Problems to work on -
A - In the newsletter, what issue number should this week's edition have carried?
B - For each statement below, say yes or no as to whether it agrees with the newsletter, and quote the words that decide it: (i) The newsletter has been going out for six years. (ii) The Harper's piece by Alan Jacobs appeared in 2016. (iii) Alan Jacobs writes specifically about Protestants.

Page text -
◆ ◆ ◆ ◆ ◆

For new subscribers, this contains a roundup of my recent writings and podcasts, as well as links to the best articles from around the web this week. You can control what emails you get from me by visiting your account page.
It was bound to happen at some point - after six years I finally sent out a newsletter with the wrong issue number. This week’s was #72 not #71.
The Tony Dungy Pile On
It’s hard to think of anybody who seems like a nicer guy than former NFL coach Tony Dungy. A writer in the left wing magazine The Nation just wrote a screed against him in conjunction with Dungy’s participation in the March for Life.
Note the title of this piece: Tony Dungy Is a Right-Wing Zealot and the NFL and NBC Don’t Care. The author is clearly trying to kickstart an outrage mob designed to get Dungy fired from his TV gig. The hope is that social media will stir things up, then actually respected media outlets like the New York Times will pick up the story - possibly simply purporting to cover the controversy - such that advertiser trouble causes the networks to dump him. It’s an all too common playbook - and sadly too often works. A USA Today columnist is hitting similar themes. I could have linked to several others, but the direct mention of the NFL and NBC in the Nation piece make it a good one to highlight.
In the negative world there is no room in the public square for any Christian, no matter how stand up a guy, to dissent from secular ideologies without risk of significant blowback.
Best of the Web
In follow-up to my tweet and recent post about leading Protestant intellectuals, you might want to read this excellent 2016 Harper’s piece on the subject from Alan Jacobs. He defines a Christian intellectual somewhat differently from me, and is not writing about Protestants (or even Christians) specifically, but that’s quite alright!

◆ ◆ ◆ ◆ ◆

Data provided -
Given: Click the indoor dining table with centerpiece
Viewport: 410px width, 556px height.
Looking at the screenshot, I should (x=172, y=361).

◆ ◆ ◆ ◆ ◆

Replies -
A - #72

B -
(i) Yes: "after six years I finally sent out a newsletter with the wrong issue number"
(ii) Yes: "this excellent 2016 Harper’s piece on the subject from Alan Jacobs"
(iii) No: "is not writing about Protestants (or even Christians) specifically"